Two months after, the trial of Asifa's rapists begins and the news of the tragic end to her life seems to have died down. You only have to Google "Asifa Bano case" to find that the last thing written about it was almost two months ago, on the 16th of April 2018, when the trial started. Why haven't people kept the hashtag #JusticeforAsifa going? Why did Prime Minister Narendra Modi say the incident was heart-wrenching but refused to call out ministers in his party that attended rallies favouring the rapists? Why did India decide on the death penalty for rapists who attack children under 12 amidst the hype, but have done nothing since? And why did I, after just 24 hours, take down the temporary profile picture saying #JusticeforAsifa?

Social media is a blessing and a curse. It has made millions of people aware of issues around the world and given the common man power to spread the word of these issues. Yet, it has also made people lazy, including myself. After I wrote my article in the Edinburgh University paper The Student, shared a couple of articles and had a temporary profile picture, I forgot about it.

That is until I moved out of student halls last week and saw the article I wrote just 2 months ago when clearing out my things. I took a look and saw the passion and the anger seeping through the words I wrote, passion and anger that had dissolved away so quickly. Why?

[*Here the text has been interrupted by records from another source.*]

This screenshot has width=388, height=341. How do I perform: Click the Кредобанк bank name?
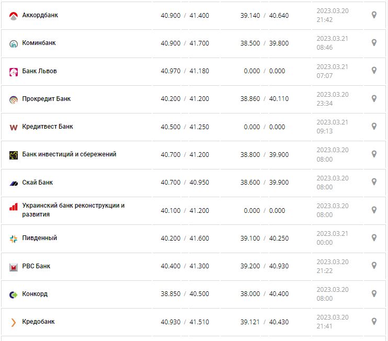click(38, 322)
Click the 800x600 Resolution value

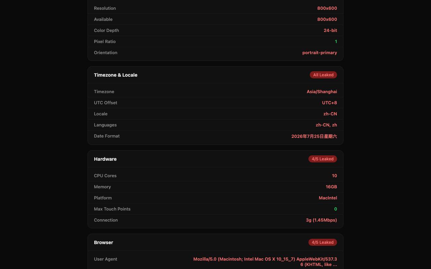tap(327, 8)
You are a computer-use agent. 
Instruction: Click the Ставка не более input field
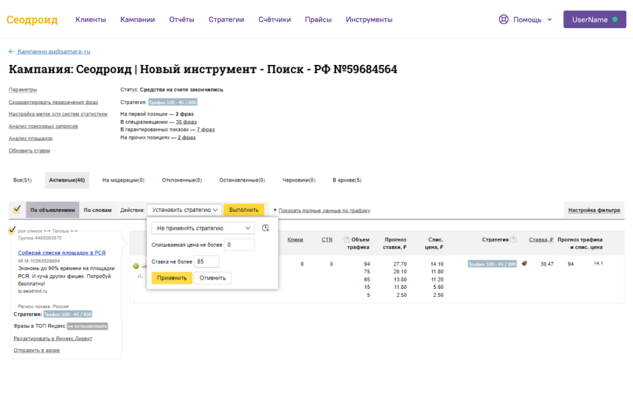pos(207,261)
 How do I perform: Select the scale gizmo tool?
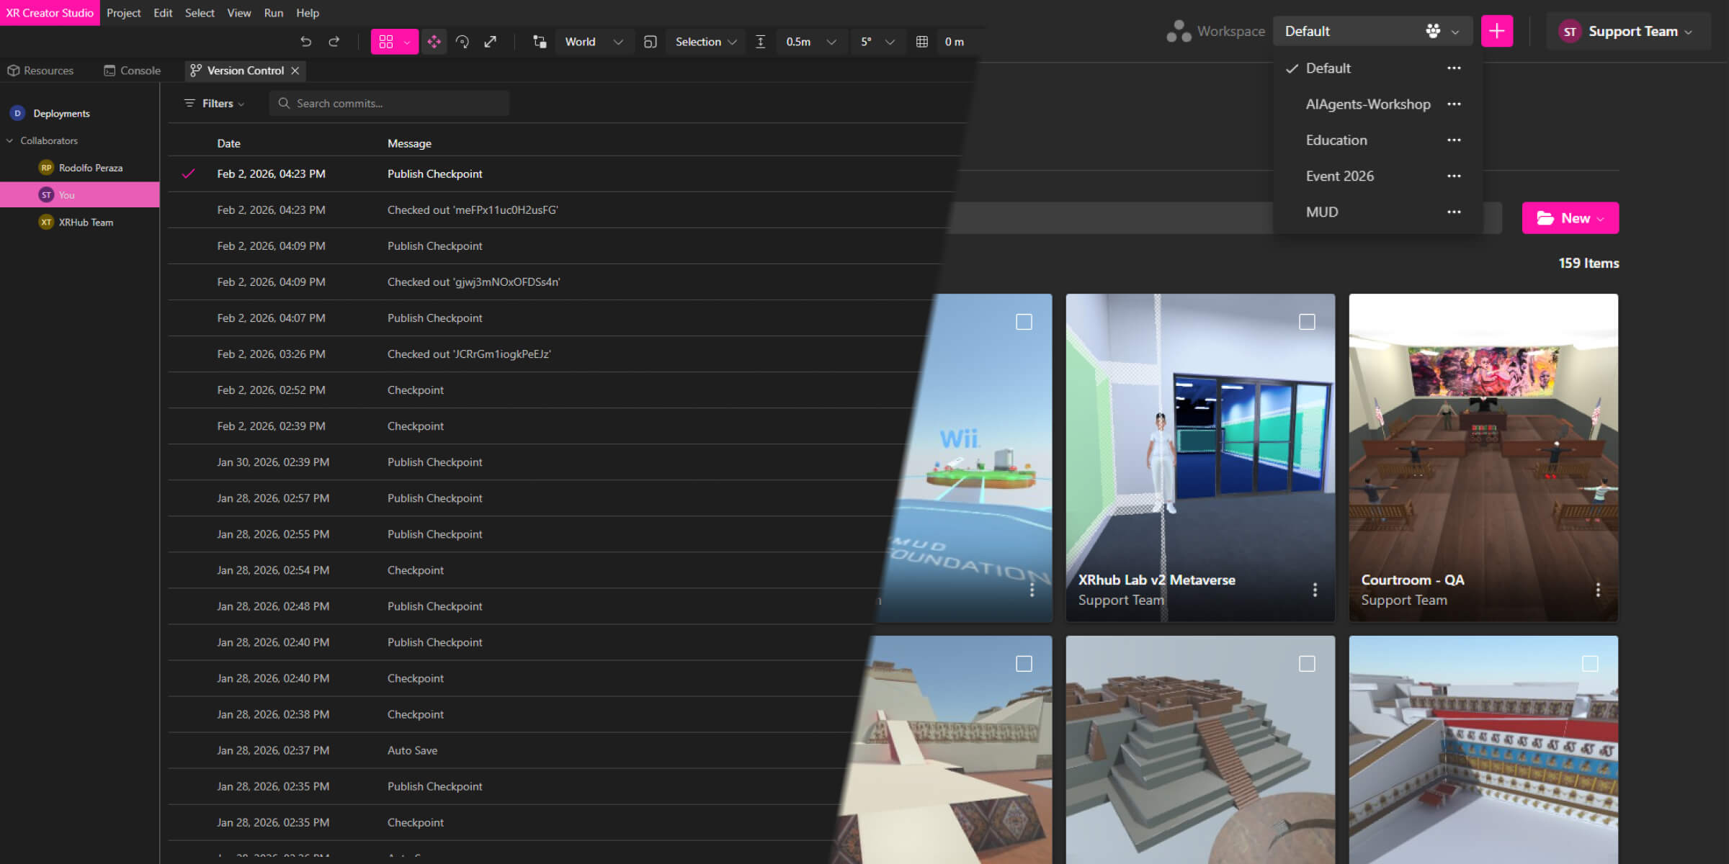point(491,42)
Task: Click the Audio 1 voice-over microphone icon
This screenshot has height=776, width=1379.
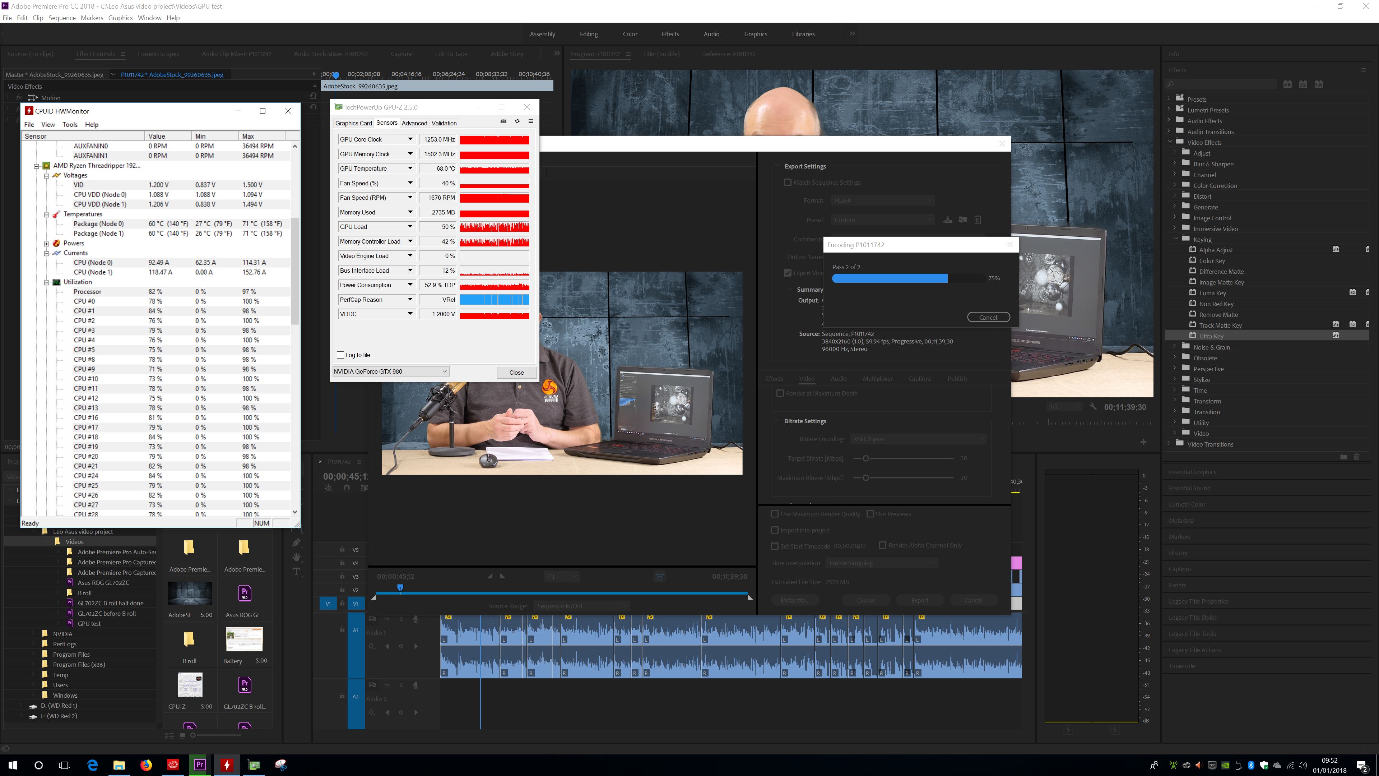Action: coord(415,619)
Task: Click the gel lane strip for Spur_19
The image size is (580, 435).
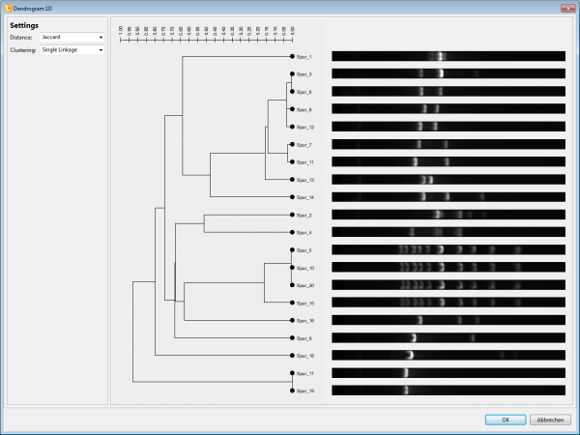Action: click(x=448, y=391)
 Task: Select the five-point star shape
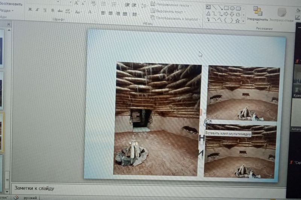click(237, 21)
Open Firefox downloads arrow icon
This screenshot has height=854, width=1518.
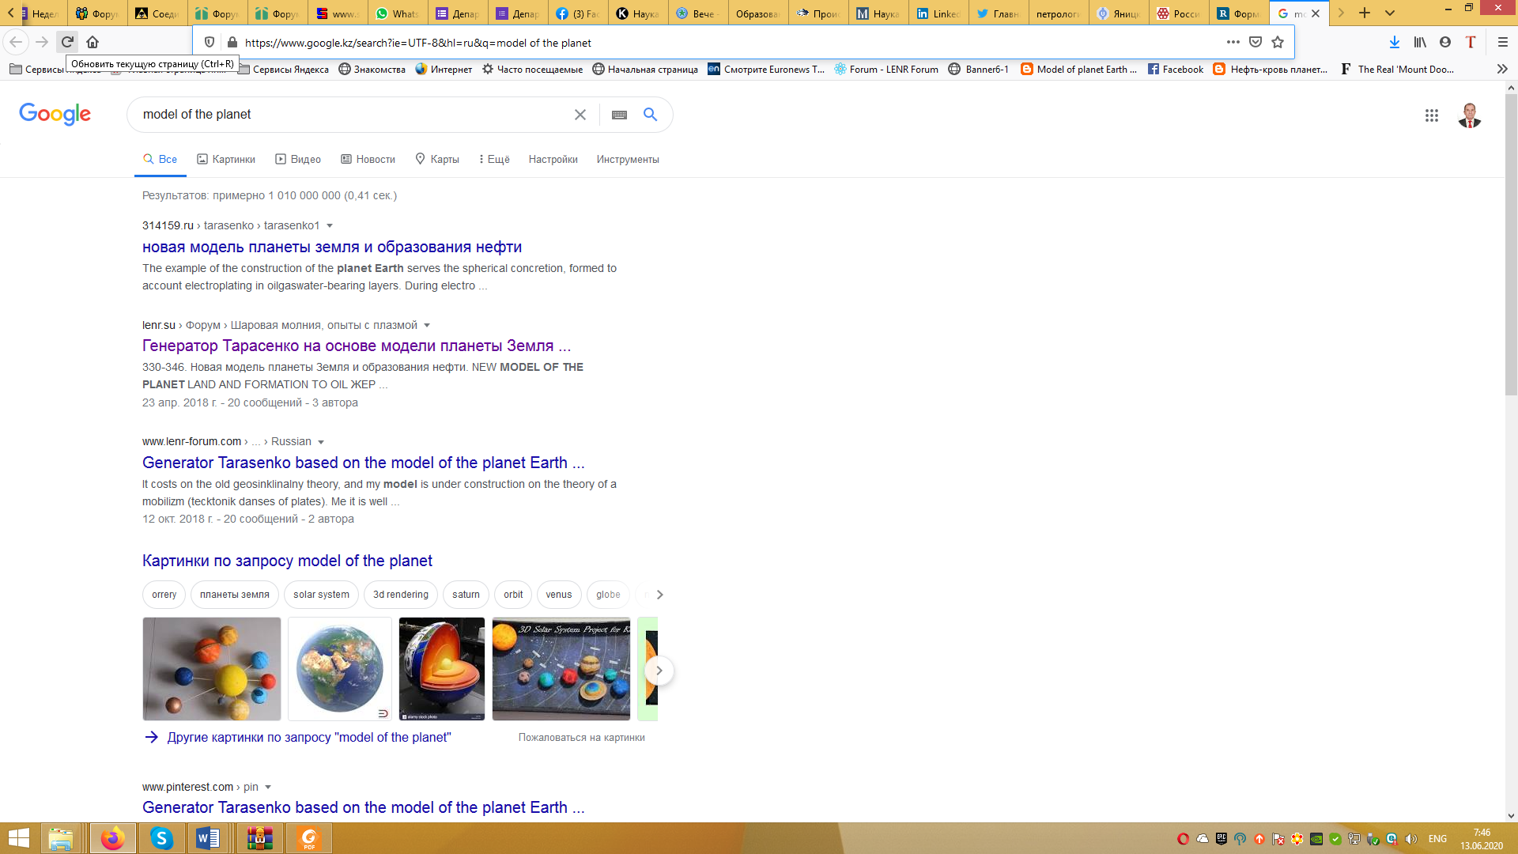pyautogui.click(x=1394, y=42)
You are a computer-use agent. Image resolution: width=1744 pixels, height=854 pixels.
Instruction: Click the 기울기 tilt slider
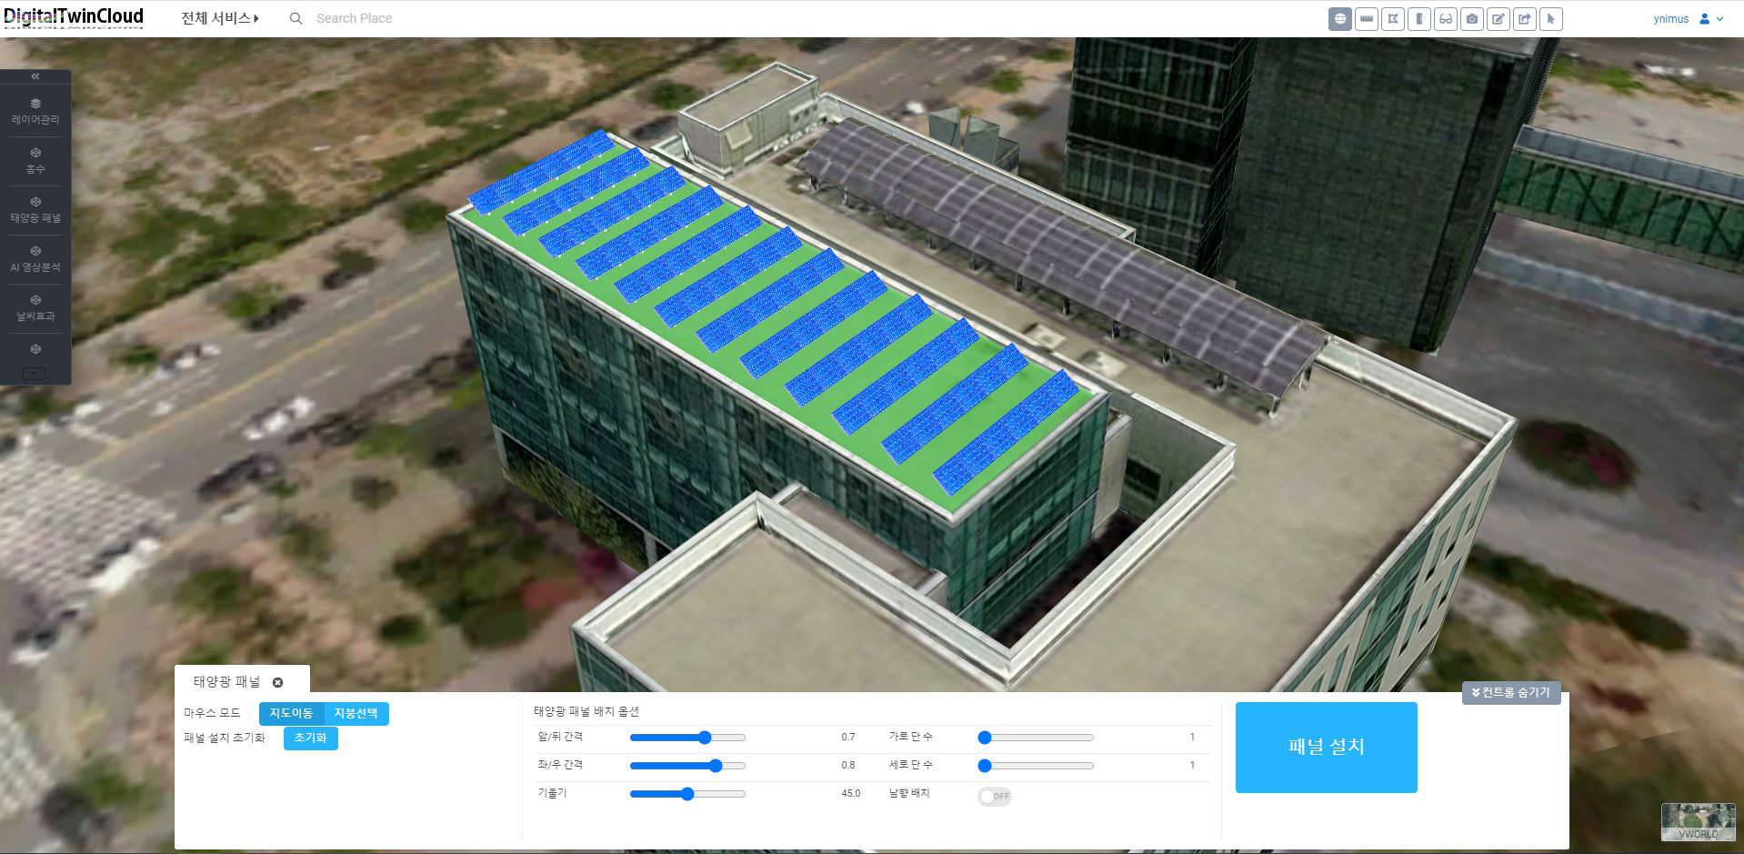point(687,794)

I'm not saying everyone who shared the hashtag or used social media in any way is shallow and didn't have true any feelings or motives behind their actions. I'm saying we forget too fast, too soon, and that goes for everyone—the public, right up to the highest government ministers in India. We seem to be choosing cure over prevention, every single time. You can jail the rapists and take their lives away. But what about all the other men out there who continue to rape and dispose of women when they please? What about the prevailing misogyny that continues to thrive in India, attitudes that should have never existed? What is being done to change these attitudes in the first place, before these men even know what rape is?

Unfortunately, few people can dedicate their whole lives to such causes, but so many of us can do so much more. If you shared the hashtag once, keep sharing. Look for news and articles on the millions of women who don't get their own hashtag, but still are destined for the same horrific fates, and share their stories. A rape happens every twenty minutes in India; and as one protester cried, everyone should be having an outrage—every twenty minutes.